Tuesday, August 13, 2019: 10:30 AM
M112, Kentucky International Convention Center
Kevin E. Mueller1, Troy W. Ocheltree2, Julie A. Kray3, Julie A. Bushey2, Dana M. Blumenthal4, Elise Pendall5 and David Williams6, (1)Biological, Geological, and Environmental Sciences, Cleveland State University, Cleveland, OH, (2)Forest and Rangeland Stewardship, Colorado State University, Fort Collins, CO, (3)USDA-ARS, Fort Collins, CO, (4)Rangeland Resources & Systems Research, USDA, Agricultural Research Service, Fort Collins, CO, (5)Hawkesbury Institute for the Environment, Western Sydney University, Richmond, NSW, Australia, (6)Department of Botany, University of Wyoming, Laramie, WY
Background/Question/Methods

Over the last 200 million years, apparent shifts in atmospheric carbon dioxide (CO2) and climatic conditions occurred coincident with the evolution and diversification of plants and their traits, including traits that jointly regulate the fluxes of carbon and water through leaves. In turn, those traits are key mediators of plant functions like growth and transpiration, which determine how plants shape ecosystem functions and feedbacks to climate change. Yet, despite an abundance of experimental studies of elevated CO2 and warming on plant growth and physiology, few such studies focus on the effects of climate change on traits that most directly shape a plant’s ability to trade water for carbon, including anatomical features of leaf stomata and xylem, and physiological and morphological traits that shape plant drought tolerance. Here, we explore the response of such traits to factorial combinations of elevated CO2 and temperature in an intact, mixedgrass prairie in North America. We focus on 5 of the most common species in that ecosystem, including a C4 grass (Bouteloua gracilis), a C3 grass (Pascopyrum smithii), a C3 sedge (Carex duriuscula), and two C3 forbs (Artemisia frigida, Sphaeralcea coccinea).

Results/Conclusions

Effects of elevated CO2 and warming were relatively small to negligible for all measured traits, including: the fraction of leaf area comprised of stomata, dimensions of leaf xylem and veins, leaf dry matter content (LDMC), leaf turgor loss point, and pre-dawn leaf water potential. The responses of these traits to experimental treatments were also species specific. For example, elevated CO2 reduced the fraction of leaf area comprised of stomata for the C4 grass (by ~30%), but for other species, this treatment and warming had minimal effects on allocation of leaf area to stomata. All three graminoids had less negative turgor loss points under elevated CO2 (i.e., lower leaf-level ‘drought-tolerance’), with the strongest reduction for the C4 grass, but leaf turgor loss point was not responsive to the treatments for the two forbs.

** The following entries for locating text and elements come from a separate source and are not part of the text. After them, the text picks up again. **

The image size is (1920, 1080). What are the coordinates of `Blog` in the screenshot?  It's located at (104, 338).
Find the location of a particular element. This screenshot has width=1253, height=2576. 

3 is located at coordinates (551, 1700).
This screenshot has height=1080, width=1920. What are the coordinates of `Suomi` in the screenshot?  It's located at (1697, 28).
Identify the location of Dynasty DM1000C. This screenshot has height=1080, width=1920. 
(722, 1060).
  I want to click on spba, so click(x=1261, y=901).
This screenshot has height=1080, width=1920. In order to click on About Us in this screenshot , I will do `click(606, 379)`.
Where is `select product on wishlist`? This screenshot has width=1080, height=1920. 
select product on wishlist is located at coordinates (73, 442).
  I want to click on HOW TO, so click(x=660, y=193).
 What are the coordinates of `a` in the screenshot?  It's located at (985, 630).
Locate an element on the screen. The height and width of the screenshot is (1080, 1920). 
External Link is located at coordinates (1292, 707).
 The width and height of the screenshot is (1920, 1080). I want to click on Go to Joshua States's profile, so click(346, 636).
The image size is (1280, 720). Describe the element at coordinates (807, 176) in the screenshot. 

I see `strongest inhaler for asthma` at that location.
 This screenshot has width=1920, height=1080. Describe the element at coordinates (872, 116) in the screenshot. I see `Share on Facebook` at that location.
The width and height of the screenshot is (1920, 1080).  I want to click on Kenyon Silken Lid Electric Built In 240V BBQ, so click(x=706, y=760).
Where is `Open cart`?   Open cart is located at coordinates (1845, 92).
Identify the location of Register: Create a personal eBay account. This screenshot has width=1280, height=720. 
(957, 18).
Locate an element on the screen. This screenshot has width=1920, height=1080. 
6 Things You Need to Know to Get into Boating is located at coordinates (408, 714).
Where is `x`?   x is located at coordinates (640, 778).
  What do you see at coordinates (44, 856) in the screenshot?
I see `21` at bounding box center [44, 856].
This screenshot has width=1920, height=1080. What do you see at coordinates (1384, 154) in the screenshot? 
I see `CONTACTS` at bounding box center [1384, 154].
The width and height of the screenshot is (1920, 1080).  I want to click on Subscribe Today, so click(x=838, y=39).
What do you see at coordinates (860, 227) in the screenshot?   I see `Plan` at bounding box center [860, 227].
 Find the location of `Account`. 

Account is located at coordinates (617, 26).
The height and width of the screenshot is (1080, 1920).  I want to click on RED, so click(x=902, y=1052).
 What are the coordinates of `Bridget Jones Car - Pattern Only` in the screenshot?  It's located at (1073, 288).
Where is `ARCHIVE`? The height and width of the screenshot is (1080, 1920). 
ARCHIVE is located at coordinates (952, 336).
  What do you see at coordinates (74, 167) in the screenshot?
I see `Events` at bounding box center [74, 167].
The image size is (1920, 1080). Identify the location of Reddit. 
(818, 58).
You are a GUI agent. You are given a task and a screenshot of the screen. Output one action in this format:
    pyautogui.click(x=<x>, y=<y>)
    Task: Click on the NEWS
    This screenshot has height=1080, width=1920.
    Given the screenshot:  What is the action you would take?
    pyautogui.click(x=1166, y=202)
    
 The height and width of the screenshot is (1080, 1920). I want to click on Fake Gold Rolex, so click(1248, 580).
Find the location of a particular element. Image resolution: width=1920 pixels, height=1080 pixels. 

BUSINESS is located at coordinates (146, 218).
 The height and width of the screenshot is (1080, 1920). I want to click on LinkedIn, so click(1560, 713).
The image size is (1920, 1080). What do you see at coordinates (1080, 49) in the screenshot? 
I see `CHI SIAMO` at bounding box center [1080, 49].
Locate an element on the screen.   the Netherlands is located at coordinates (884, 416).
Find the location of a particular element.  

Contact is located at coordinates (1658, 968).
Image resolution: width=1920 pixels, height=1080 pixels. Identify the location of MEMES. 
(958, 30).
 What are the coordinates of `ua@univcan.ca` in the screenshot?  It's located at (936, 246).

In ambient conditions and across all treatments, the 5 species had substantially and consistently different values for each measured trait. For this widespread grassland plant community, the effects of climate change on traits that regulate fluxes of water and carbon through plants will likely be driven by shifts in plant community composition (e.g., relative abundance of different species), with a smaller contribution of intraspecific shifts in trait values.